§ Dataset content:
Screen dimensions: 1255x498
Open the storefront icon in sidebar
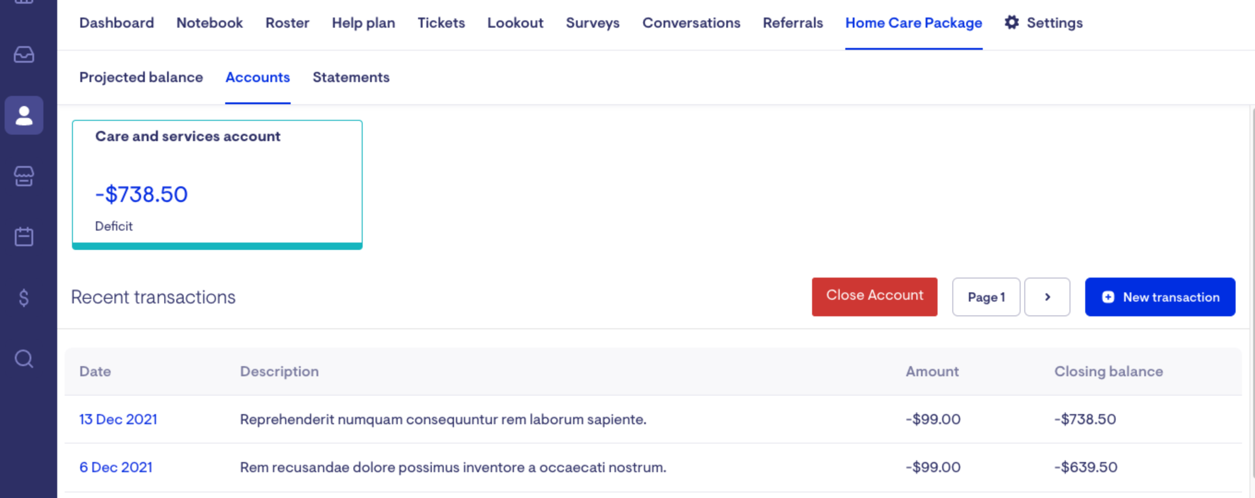point(24,176)
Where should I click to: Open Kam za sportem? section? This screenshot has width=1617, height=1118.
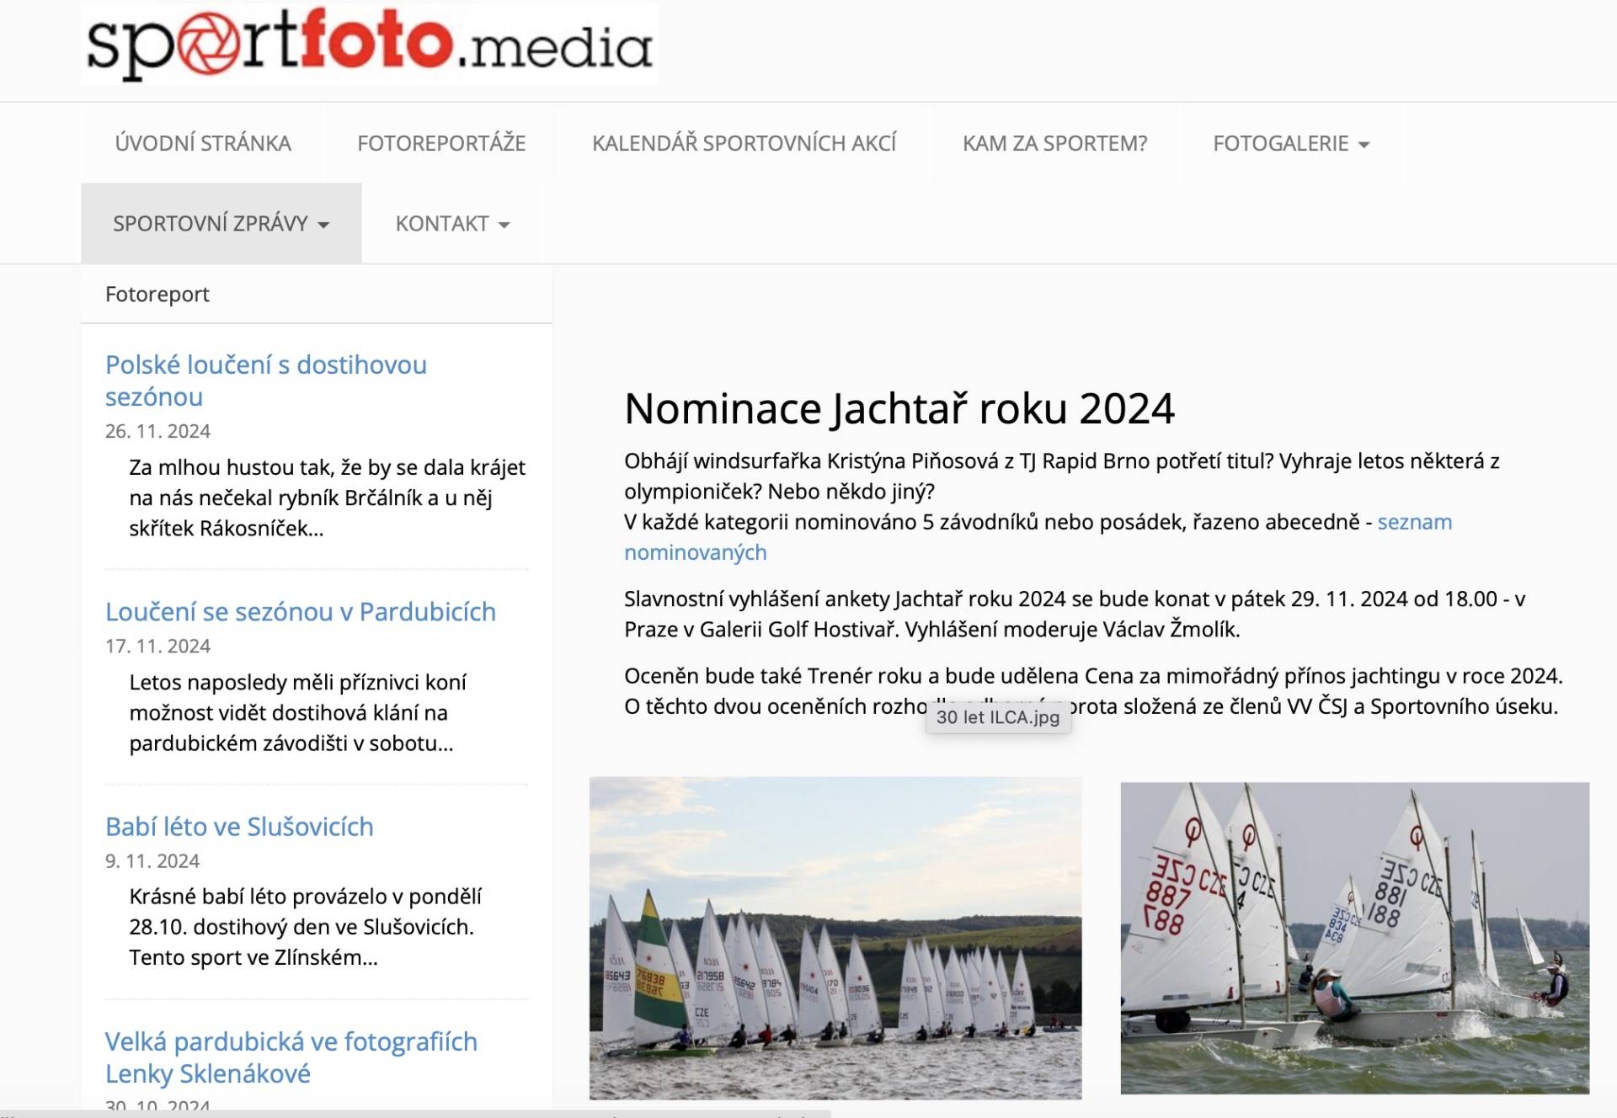[1054, 143]
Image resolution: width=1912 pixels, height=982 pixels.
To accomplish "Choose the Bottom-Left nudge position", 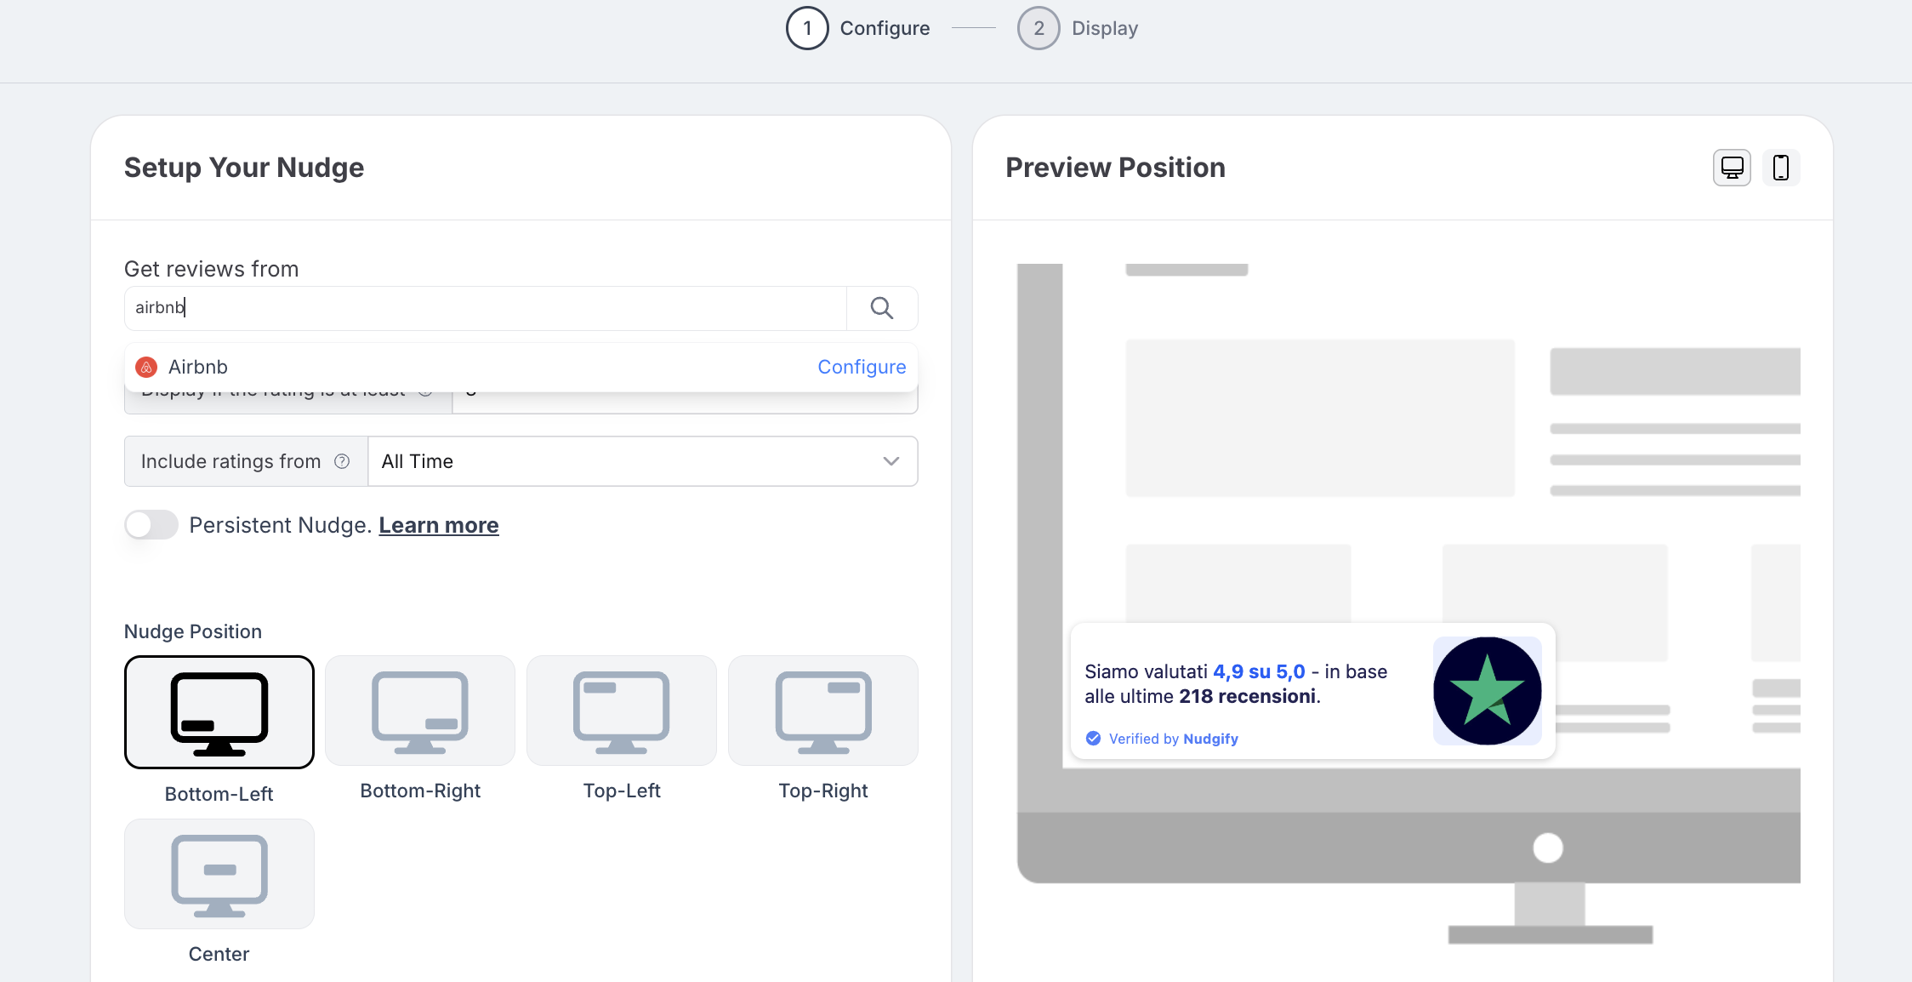I will (x=219, y=712).
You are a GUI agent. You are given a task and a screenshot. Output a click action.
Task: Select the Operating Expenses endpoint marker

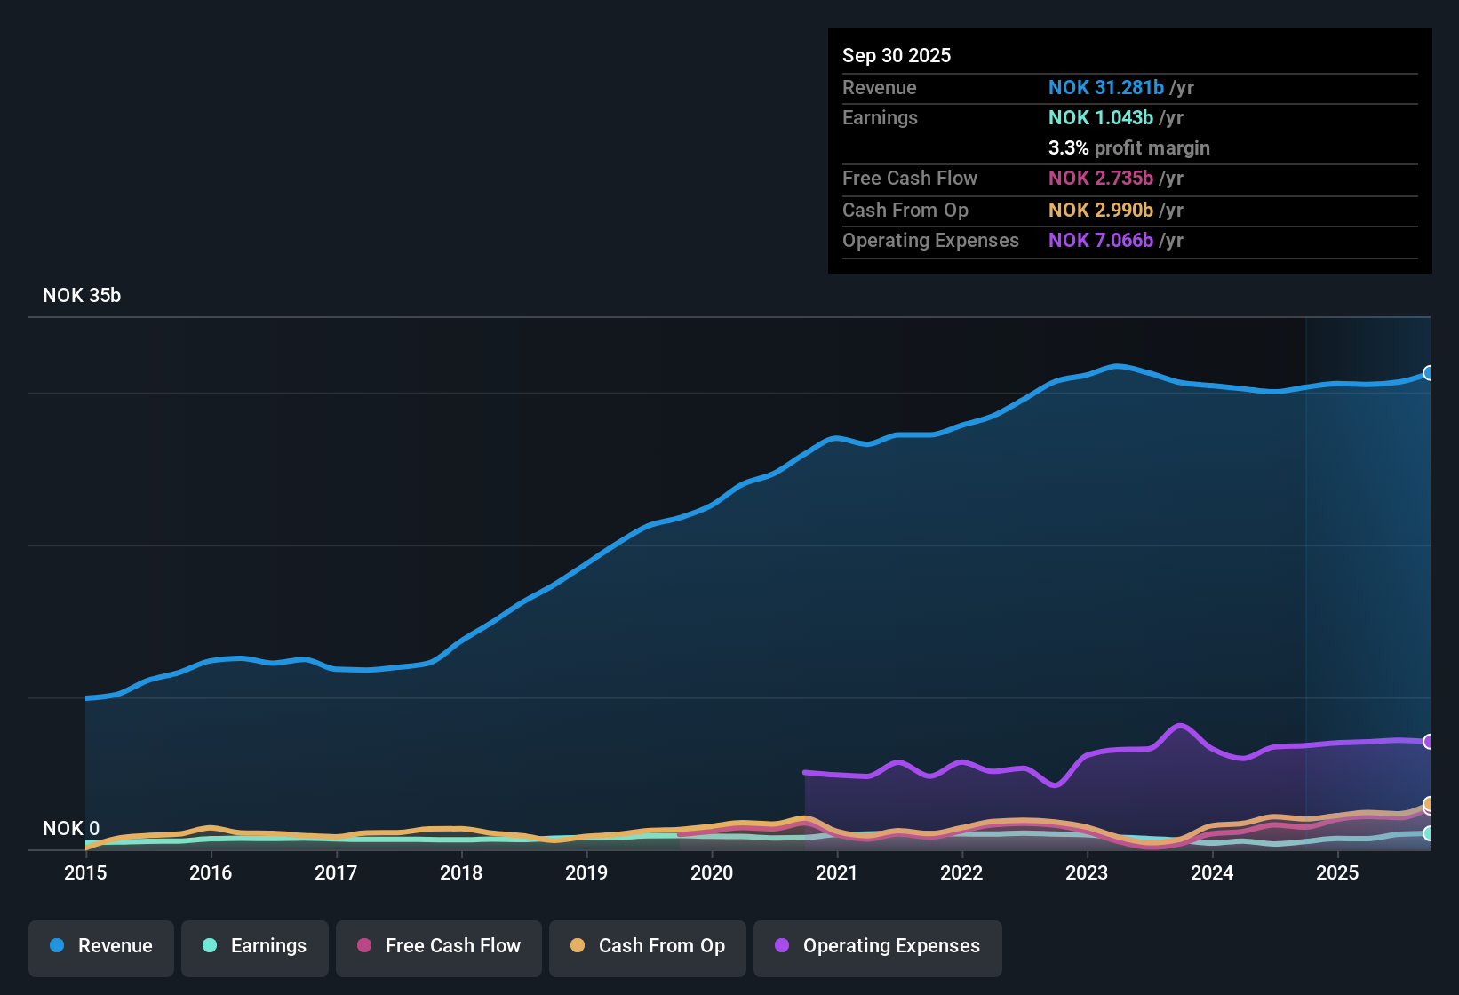(x=1429, y=742)
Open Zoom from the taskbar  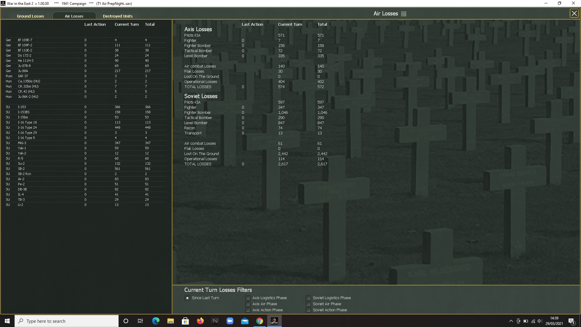(230, 321)
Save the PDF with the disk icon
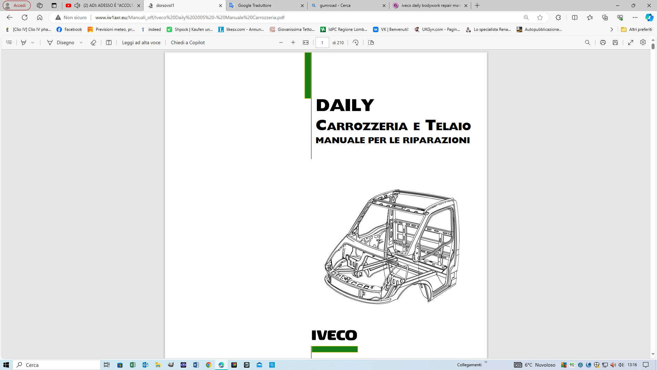This screenshot has height=370, width=657. click(615, 42)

§ Task to complete:
Only the lines that lie between the start of the listing and the line containing "Image resolution: width=1912", both included, belong in the answer; write them out exactly and omit pictures.

§ Solution for this problem:
Screen dimensions: 1255x498
Open the storefront icon in sidebar
point(24,176)
Where should I click to: Open Kam za sportem? section? This screenshot has width=1617, height=1118.
[1054, 143]
Image resolution: width=1912 pixels, height=982 pixels.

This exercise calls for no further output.